Dennis Moser is Glenbrook’s payments systems expert. He’s worked on building the engines that make payment networks run, especially the critical component of the POS and payment acceptance infrastructure. He’s also been neck deep in payment data management systems, both as a designer and as a data mining practitioner.
Dennis and I have worked together on a few projects for merchants looking to strengthen their security posture and to get ready for EMV while expanding their payments acceptance flexibility. After all, we’re in a new world of payment initiation methods. Given those requirements, we’ve found in our work that the complexity of the payments acceptance and routing challenges for merchants is going up. Increases in complexity often increase costs, too.
Wrapping up a recent project, we landed on the topic of how merchants should be thinking about their payments infrastructure and how, often, its very complexity causes trouble for the merchant. Here’s the gist of our conversation.
George Peabody: Dennis, do you think national and global merchants adequately understand their payment systems? What are they missing most often?

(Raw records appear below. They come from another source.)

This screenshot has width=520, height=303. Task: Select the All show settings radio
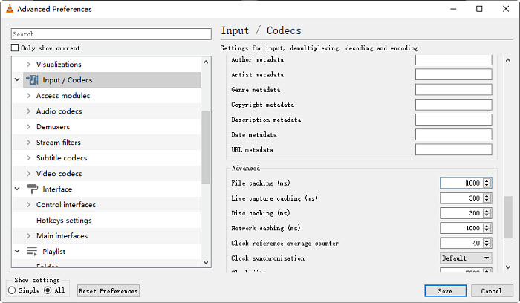(x=48, y=290)
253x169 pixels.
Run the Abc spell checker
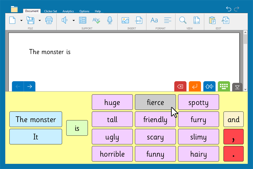96,20
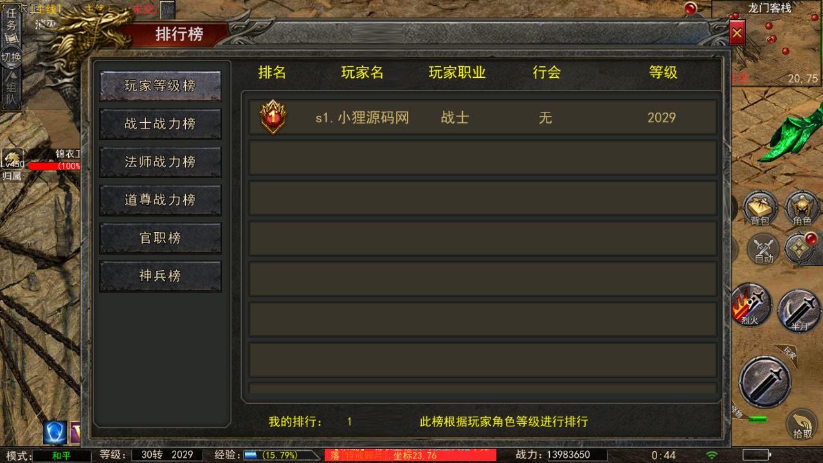Show the 法师战力榜 ranking list
823x463 pixels.
click(x=160, y=162)
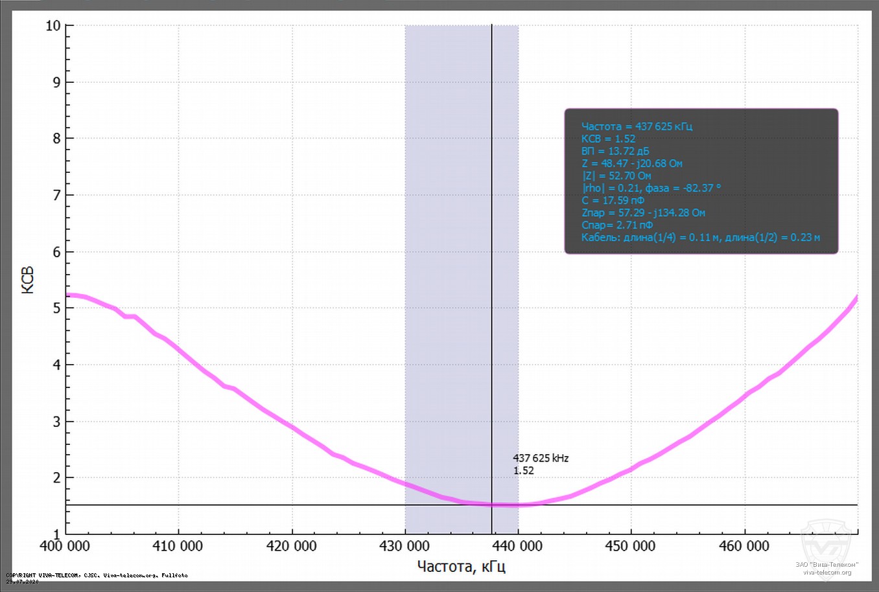Click the '5' tick on the КСВ axis
Image resolution: width=879 pixels, height=592 pixels.
57,308
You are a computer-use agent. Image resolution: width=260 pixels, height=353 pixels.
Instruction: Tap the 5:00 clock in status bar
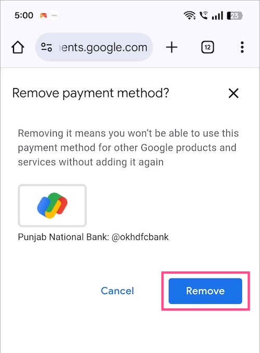[x=24, y=16]
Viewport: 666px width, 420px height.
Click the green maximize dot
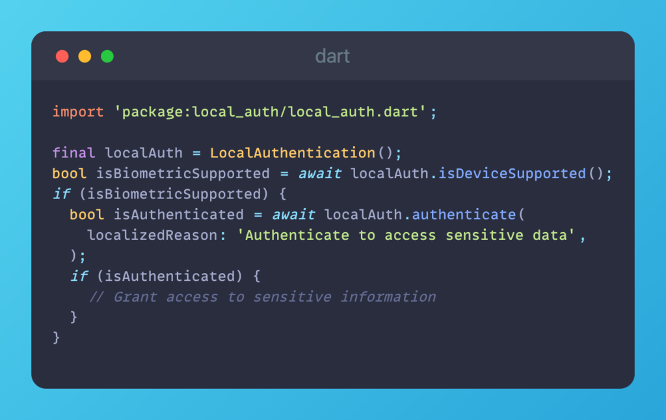pos(107,57)
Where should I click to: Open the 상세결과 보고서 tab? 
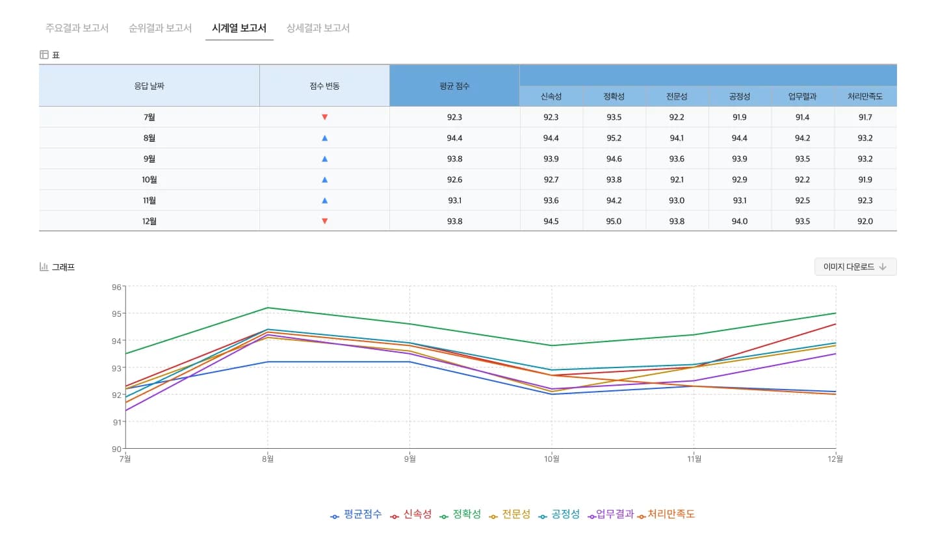pyautogui.click(x=317, y=28)
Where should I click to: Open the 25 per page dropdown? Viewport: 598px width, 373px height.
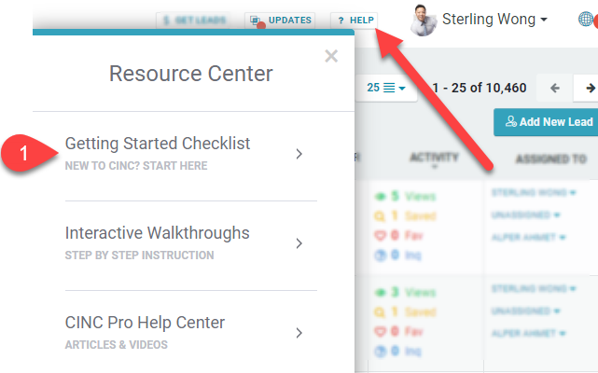pyautogui.click(x=385, y=89)
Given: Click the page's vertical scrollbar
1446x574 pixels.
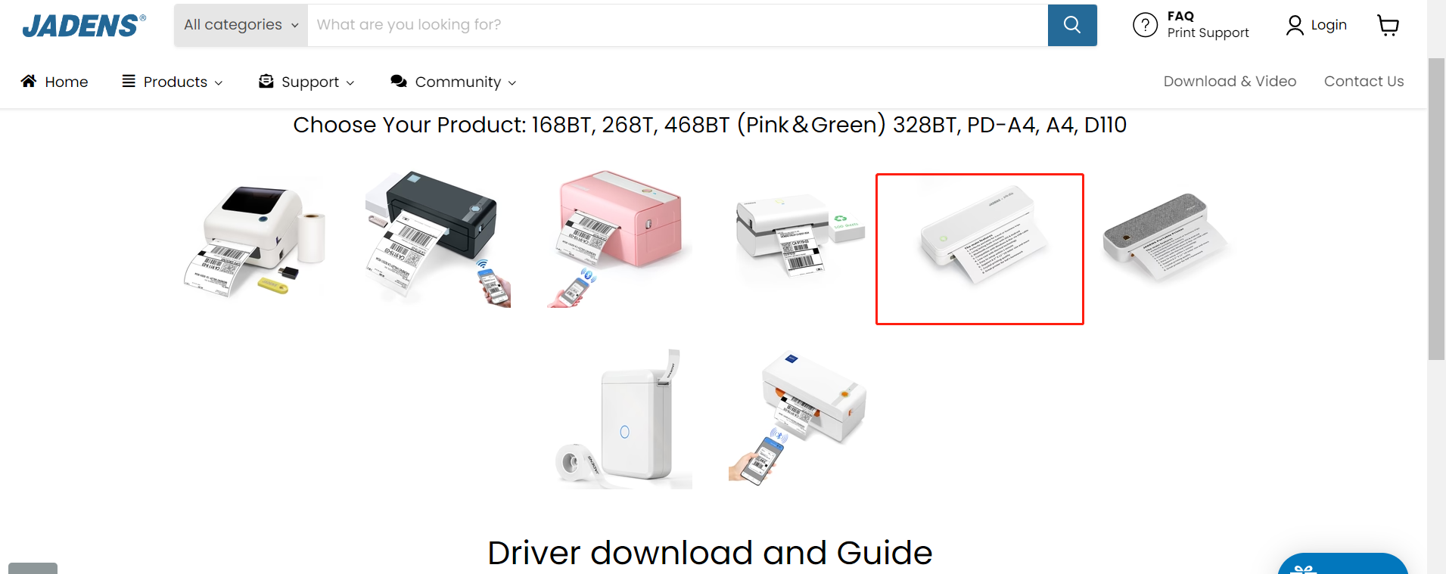Looking at the screenshot, I should (1436, 209).
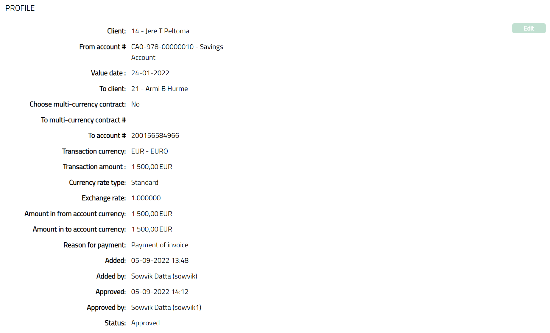Click the value date 24-01-2022

point(150,73)
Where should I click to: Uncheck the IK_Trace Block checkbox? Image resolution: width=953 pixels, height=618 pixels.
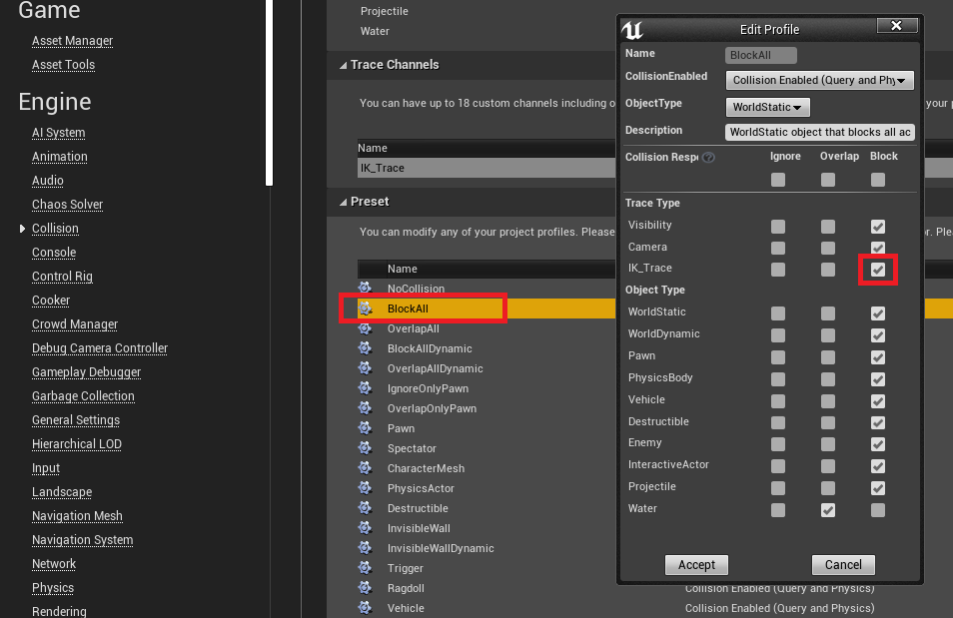point(877,269)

Dennis Moser: Of the many payments issues facing merchants, I would mention two:
First and foremost, security of payments data. There is nothing payments-related that is more damaging to a merchant than a severe security breach. We should talk a bit more about that.
Second, I think that more merchants should work on reporting systems that show the trends of payment cost and operational status over time. Payments should be viewed holistically – all channels and payment types. Cost of payments should include external costs and internal cost. Operational status reporting should provide longer term insight than day-to-day reconciliation activities. When payments are understood in this broader context, merchants are often able to take actions to reduce costs or improve efficiencies that otherwise would go unnoticed. We think that about 40% of US merchants have this type of reporting. I’ve been working on projects in this area and have found that a phased approach can be used to develop meaningful perspective reporting and initial costs for initial implementation can be low.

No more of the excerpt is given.